Postgres 11, partitioning with a custom hash function

From: Harry B <harrysungod(at)gmail(dot)com>
To: pgsql-general(at)lists(dot)postgresql(dot)org
Subject: Postgres 11, partitioning with a custom hash function
Date: 2018-10-02 04:41:20
Message-ID: CAMG7=yUuHqf7M32px=h0gf0Za+TF_NdO1mi5PF5T6HxvRvx8pQ@mail.gmail.com
Views: Raw Message | Whole Thread | Download mbox | Resend email
Thread:
Lists: pgsql-general

Hi,

I am interested in trying the hash partitioning method now available in 11
(trying the beta 4). However, I have the data already hashed at the
application level across multiple postgres instances. If possible, I would
like to keep these two hashing methods same.

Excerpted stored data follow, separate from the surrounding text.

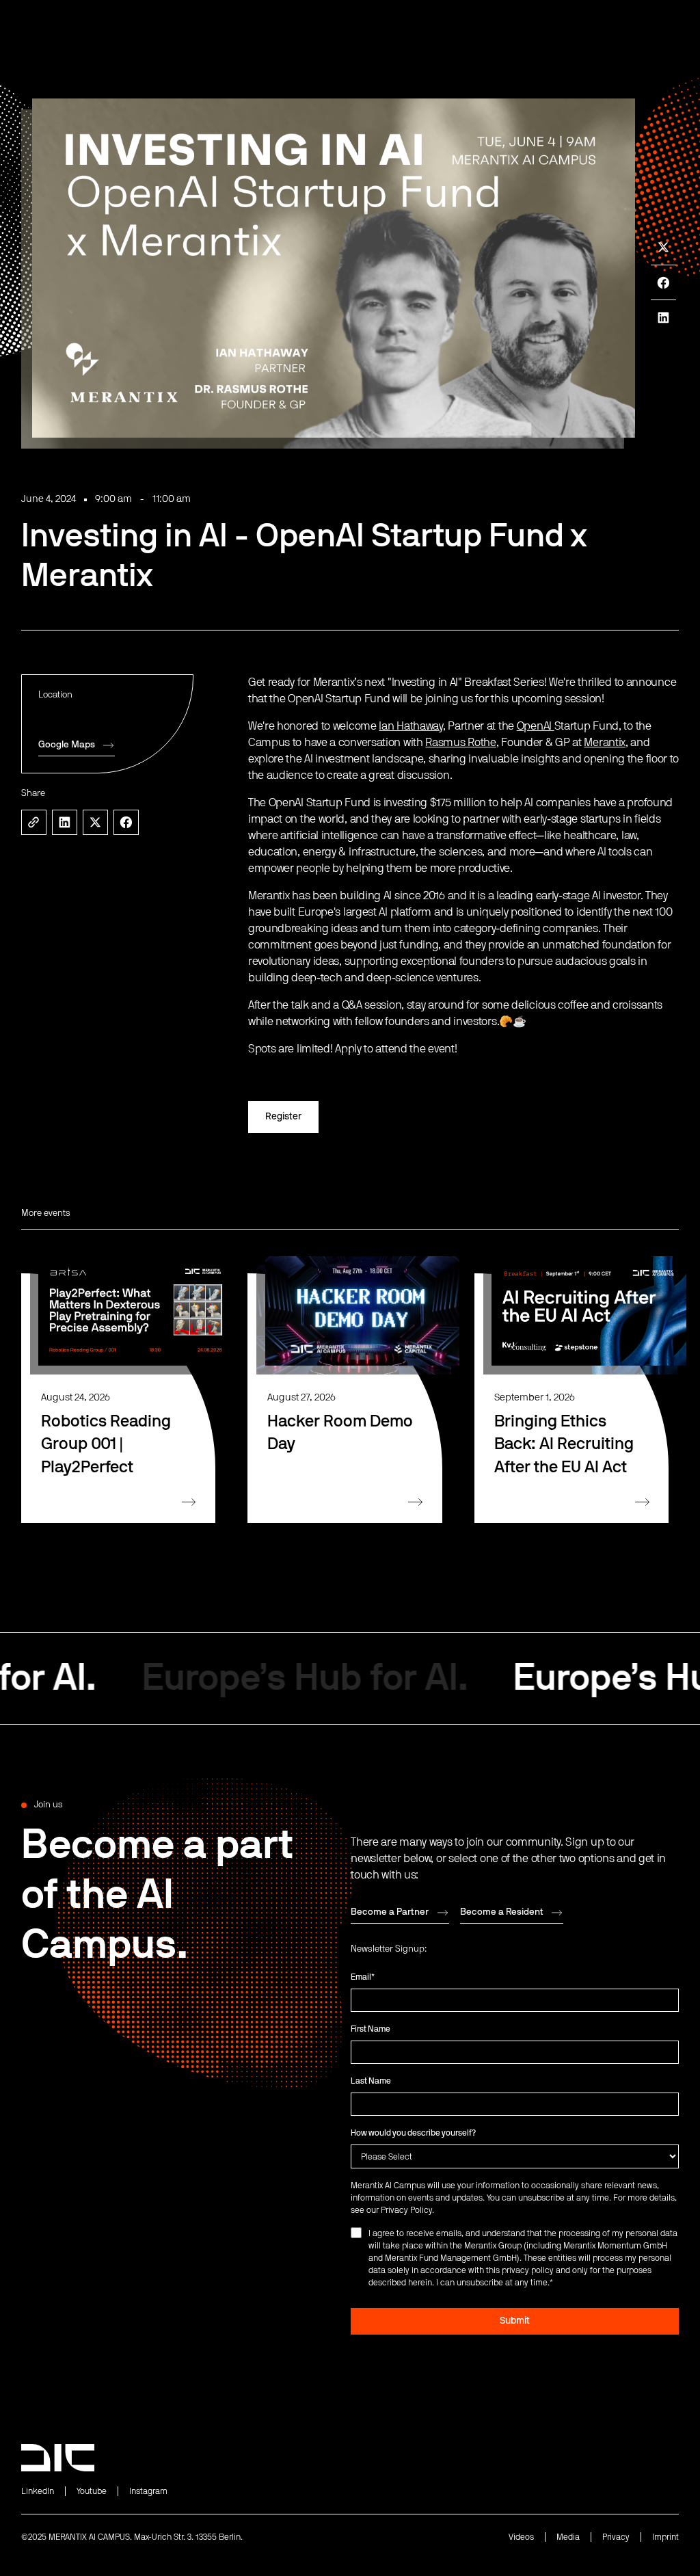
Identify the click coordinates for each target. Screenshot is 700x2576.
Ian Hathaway (410, 726)
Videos (521, 2537)
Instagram (148, 2491)
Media (568, 2537)
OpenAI (535, 726)
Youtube (92, 2491)
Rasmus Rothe (460, 742)
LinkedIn (37, 2491)
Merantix (604, 742)
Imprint (665, 2537)
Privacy (616, 2537)
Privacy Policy (406, 2210)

This would enable me to move
a single partition (considering we have attach/detach methods available)
from one instance to another and have queries work seamlessly.

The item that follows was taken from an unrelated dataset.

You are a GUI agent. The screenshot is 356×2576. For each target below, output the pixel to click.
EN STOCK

The application can control what data/query is sent to each instance - the
only thing making this setup impossible is (a) the built-in HASH function
not available/accessible to me outside of pg context, say, as a C library.
and (b) I don't know how to sub a known hash function (say, murmur, xxhash,
siphash) instead of the builtin hash function. I am not particularly
insisting on any particular hash function, except for it to available
outside of postgres (say as a C or Go library).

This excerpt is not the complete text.